Friday, September 23, 2011


So who is this Higgs guy anyway and why is he a boson?

If you have been following the story of the LHC in any way over the past few months you cannot fail to have seen the name ‘Higgs boson’ bandied about a great deal. The phrase ‘God particle’ is also used, especially in the more tabloid press who probably think it makes for better headlines. Personally speaking the latter name makes me shudder but I can understand why they like to use it, although the reason usually given for the origin of this name is incorrect. The name ‘God particle’ has nothing to do with any deity-like power it may have, but rather comes from the fact that one of the early scientists who wrote about it wanted to call it the ‘goddamn particle’ because it was proving so elusive, but his publishers would not let him use the phrase, which was then shortened to ‘God’.
One of the foundations of modern physics is the so called ‘Standard Model’. This is the name for a way of describing all of the known (and theoretically predicted) particles which go to make up the everyday matter we see around us (rocks, trees, burgers – all the important constituents on the Universe). You will have heard of some of these particles – electrons, protons, neutrons are all well known and understood – electrons are what move down a wire when an electric current flows, neutrons play a major role in the production of nuclear energy and so on.
Many of the constituents of the Standard Model however are much more mysterious and less well known. Most of these have been detected in particle accelerators around the world, many had in fact already been predicted theoretically before they were ever ‘observed’ experimentally, and most of the time they turned out to have just the mass and energy that the theorists had calculated they should.
There is still one major gap in the experimental evidence however, and this gap is expected to be plugged by the Higgs boson.
Peter Higgs is an English physicist who wrote down the equations describing the way in which most of the matter in the Universe is endowed with mass, the mechanism requires the existence of a specific super heavy particle, now known as the Higgs boson.

Peter Higgs, the man who started all the trouble in the first place (Picture credit Gert-Martin Greuel)
  
A boson is just the name for a group of fundamental particles which play the role of transmitting forces from one place to another (there are currently considered to be four fundamental forces in the Universe – the weak nuclear force, the strong nuclear force, the electromagnetic force and gravity).
The most famous boson is the photon (the same one that Starfleet makes its torpedoes out of).

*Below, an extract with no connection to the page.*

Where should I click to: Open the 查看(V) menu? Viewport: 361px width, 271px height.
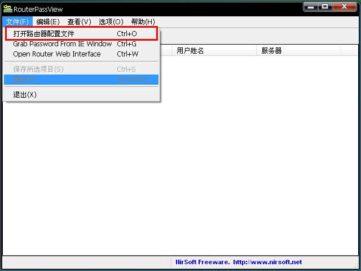[79, 22]
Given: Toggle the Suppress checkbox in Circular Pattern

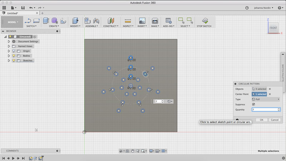Looking at the screenshot, I should pyautogui.click(x=254, y=104).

Photons are fairly well understood and easy to create, just switch on a light bulb and billions of them come flooding out every second, some of them impact your retina and you detect them as light.
The Higgs boson has proven a little more elusive, in fact the LHC was constructed with the specific task in mind (amongst others) of creating and then detecting this particle.

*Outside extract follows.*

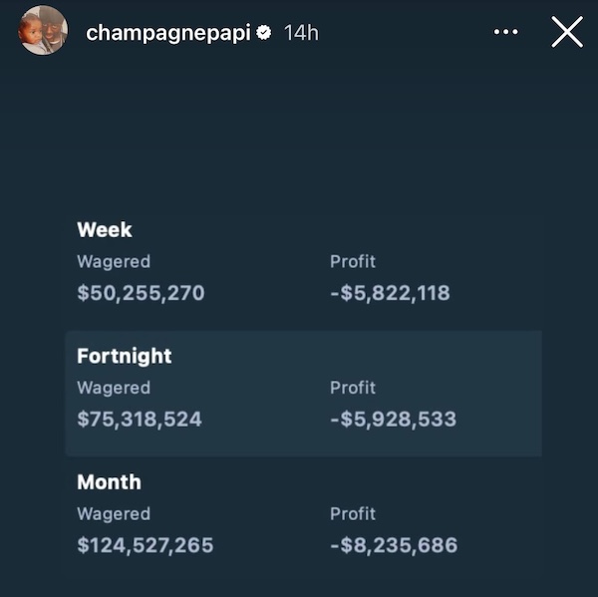
Task: Click the verified badge next to champagnepapi
Action: coord(264,33)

This is all marvelous stuff, science being done the way science is suppose to be done – someone draws up a theory, then an experiment is done to test the theory, hopefully results are found which conform to the theoretical predictions and everyone can go home for tea happy in the knowledge that the world is the way they thought it was.
The only trouble is that after nearly two years of operation of this gargantuan experimental apparatus there hasn’t yet been one single Higgs boson spotted. There have been a couple of false alarms but they have turned out to be statistical errors in the data, so far not one single verifiable Higgs particle has been detected. Does this mean that physics as we know it is bunk?
Possibly.
Does this mean that the LHC is a whopping failure?
Far from it – in science a negative result can often be more informative in the long run than actually finding what we set out to prove in the first place. There are still a few corners where the Higgs could be lurking, but they are growing fewer day by day, it is expected that by Christmas 2011 there will be a definitive answer one way or the other as to whether or not this particle exists.
Bearing in mind the news reported yesterday about the possible contravention of the long standing speed of light limit this is proving to be a fascinating time for physics, especially for physicists themselves.